In real life Mikhail Baryshnikov is definitely not a Chekhov character. Instead of settling into a boring, if comfortable, retirement, the famed dancer (now in his mid-60s) is constantly reinventing himself. A brief early stint in the movies (“The Turning Point” and “White Nights”) set the stage for later dramatic appearances on Broadway (“Metamorphosis”) and with his own Baryshnikov Arts Center, as well as a high-profile run on television’s “Sex and the City.” Not a Chekhov man at all, yet he inhabits two of them completely in “Man in a Case,” the engaging and thought-provoking performance piece now in a brief run at Berkeley Rep.
Both as the crabbed, rule-bound introvert Belikov of the title story, a man who belatedly falls in love with a free spirit only to be crushed by his own inhibitions, and another smitten lover who suffers the same fate in a different way in the tender “About Love” that follows, Baryshnikov is skillful and winning in expressing the emotion and humor in the tales.
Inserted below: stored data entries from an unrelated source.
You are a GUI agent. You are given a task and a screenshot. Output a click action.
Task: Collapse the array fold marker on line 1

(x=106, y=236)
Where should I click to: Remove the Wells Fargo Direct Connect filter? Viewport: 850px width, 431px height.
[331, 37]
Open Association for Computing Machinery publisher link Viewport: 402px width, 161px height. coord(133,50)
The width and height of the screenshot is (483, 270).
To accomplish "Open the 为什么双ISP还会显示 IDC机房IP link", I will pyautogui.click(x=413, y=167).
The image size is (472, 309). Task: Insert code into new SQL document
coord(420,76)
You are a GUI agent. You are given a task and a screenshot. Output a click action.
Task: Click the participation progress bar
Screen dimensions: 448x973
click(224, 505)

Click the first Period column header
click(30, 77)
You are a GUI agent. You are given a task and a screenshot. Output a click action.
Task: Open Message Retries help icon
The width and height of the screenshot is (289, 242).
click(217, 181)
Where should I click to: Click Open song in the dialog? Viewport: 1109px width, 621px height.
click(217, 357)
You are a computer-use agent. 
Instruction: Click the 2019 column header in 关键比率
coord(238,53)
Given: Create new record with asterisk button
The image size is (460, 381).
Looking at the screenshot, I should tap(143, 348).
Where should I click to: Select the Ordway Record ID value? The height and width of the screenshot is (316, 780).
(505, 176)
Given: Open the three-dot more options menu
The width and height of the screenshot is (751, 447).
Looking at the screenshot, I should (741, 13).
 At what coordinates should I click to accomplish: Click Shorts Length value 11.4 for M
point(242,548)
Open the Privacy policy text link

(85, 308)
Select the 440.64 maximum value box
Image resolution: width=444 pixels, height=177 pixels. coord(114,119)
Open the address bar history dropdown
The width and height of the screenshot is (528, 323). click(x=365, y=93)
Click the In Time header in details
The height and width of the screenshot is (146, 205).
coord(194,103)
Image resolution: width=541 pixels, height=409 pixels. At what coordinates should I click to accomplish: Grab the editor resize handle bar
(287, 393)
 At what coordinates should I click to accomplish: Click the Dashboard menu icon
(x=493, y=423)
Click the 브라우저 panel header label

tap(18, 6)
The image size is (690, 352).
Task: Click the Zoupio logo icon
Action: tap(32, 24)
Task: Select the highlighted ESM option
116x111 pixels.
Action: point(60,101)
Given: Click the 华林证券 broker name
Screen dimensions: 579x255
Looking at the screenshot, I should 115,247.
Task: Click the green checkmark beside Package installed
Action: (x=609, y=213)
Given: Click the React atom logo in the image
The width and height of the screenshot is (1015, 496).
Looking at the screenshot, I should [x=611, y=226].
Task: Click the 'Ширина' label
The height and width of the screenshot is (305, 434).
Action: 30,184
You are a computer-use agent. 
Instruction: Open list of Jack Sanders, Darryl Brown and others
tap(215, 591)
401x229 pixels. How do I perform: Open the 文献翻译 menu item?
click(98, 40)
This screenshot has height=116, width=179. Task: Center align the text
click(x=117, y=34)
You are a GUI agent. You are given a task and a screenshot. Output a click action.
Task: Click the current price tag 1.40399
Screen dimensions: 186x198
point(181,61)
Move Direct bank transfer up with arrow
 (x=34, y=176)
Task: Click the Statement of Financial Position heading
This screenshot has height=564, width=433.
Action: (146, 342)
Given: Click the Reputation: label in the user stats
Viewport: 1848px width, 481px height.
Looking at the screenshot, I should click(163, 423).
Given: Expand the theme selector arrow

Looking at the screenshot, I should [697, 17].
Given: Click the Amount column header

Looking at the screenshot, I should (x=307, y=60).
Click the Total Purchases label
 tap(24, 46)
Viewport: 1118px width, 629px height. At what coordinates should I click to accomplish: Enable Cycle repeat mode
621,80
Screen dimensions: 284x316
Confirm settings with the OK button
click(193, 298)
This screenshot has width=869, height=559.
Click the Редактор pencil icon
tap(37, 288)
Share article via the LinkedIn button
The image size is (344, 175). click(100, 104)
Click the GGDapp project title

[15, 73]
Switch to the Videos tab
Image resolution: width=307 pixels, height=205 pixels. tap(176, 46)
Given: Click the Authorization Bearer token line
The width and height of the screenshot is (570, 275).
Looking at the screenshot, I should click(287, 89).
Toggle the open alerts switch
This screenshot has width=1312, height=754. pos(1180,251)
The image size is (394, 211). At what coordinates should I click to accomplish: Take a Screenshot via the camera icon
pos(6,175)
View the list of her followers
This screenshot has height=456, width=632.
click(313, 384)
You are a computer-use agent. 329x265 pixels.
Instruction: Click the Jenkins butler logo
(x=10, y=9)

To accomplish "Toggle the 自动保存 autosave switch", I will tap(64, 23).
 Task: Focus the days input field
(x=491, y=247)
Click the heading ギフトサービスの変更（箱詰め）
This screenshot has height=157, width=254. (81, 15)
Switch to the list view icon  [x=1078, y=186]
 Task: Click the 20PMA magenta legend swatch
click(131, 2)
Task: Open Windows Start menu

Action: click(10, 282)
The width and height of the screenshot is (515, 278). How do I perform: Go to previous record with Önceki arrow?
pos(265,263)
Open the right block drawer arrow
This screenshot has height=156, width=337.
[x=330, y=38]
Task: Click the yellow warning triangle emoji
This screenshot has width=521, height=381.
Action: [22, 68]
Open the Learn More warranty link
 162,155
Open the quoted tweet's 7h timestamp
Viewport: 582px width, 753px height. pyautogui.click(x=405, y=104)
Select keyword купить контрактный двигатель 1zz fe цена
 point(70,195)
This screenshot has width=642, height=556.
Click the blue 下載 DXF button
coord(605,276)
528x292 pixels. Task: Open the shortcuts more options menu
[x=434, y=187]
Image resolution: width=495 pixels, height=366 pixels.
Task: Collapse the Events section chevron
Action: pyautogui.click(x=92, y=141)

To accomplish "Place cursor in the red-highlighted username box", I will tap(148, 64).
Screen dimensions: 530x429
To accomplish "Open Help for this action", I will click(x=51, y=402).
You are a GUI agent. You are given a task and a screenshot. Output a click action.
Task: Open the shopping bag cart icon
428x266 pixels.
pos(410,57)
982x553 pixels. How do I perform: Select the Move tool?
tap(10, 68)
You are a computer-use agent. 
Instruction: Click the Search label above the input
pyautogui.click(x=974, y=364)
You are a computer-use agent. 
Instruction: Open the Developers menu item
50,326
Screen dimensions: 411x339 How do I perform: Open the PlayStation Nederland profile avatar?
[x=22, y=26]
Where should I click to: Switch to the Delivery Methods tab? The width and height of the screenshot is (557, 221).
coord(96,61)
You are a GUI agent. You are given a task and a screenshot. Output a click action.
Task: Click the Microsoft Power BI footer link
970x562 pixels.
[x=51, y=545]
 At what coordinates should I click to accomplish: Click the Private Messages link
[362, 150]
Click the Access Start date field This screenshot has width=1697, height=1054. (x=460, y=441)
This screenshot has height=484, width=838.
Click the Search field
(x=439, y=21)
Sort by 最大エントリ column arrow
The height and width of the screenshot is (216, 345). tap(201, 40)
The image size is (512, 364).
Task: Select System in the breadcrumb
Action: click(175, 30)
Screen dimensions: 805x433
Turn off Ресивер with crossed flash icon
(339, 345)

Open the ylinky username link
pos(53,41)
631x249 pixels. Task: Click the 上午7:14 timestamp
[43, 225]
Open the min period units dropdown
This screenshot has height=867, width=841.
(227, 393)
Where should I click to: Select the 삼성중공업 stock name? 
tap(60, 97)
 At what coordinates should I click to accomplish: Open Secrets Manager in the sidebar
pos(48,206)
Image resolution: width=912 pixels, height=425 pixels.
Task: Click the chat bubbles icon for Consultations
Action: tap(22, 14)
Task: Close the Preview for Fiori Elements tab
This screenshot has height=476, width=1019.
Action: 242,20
He is far from alone. Four other actors — plus two sound guys who occasionally step in to swell the scene — make up a true ensemble. All are performers with the award-winning New York Big Dance Theater, helmed by Paul Lazar and Annie-B Parson, who co-adapted and directed this piece. Lazar himself is one of the actors, with the talented Chris Giarmo and Aaron Mattocks the other two men. Tymberly Canale is the lone female, first playing the light-hearted Barbara to Baryshnikov’s somber Greek teacher in “Case,” and then switching to the quiet, sympathetic wife with whom Baryshnikov’s character falls in love in the second story. She is a dancer as well (choreography by Parson) and, yes, there is a little dancing in this show, just enough to show that the star has retained his chops in that department as well.
The stories are framed by a pretty hilarious bit wherein a group of hunters talk turkey — quite literally — late into the night. In the midst of the boasting and gun comparisons and mating calls one will say something like: “Did I ever tell you about the time …” and we’re off into a tale. And, for all the humor, there is a depth to these stories, both political and emotional. Subtle use of video, whether on pull-down screens or actual TV sets, enhances the action on the versatile set, designed by Peter Ksander. Some of the stage pictures (lighting by Jennifer Tipton) are astonishing, as when the phantoms of Belikov’s frantic dreams show up on the curtains of his bed or everybody suddenly whips out an umbrella to attend his funeral.
A most satisfying theatrical experience, deftly delivered in under 90 minutes. Perhaps that is the only quibble with “Man in a Case.” It’s so absorbing and entertaining that it leaves you wanting more. You might come for Baryshnikov, but you will stay for the whole show.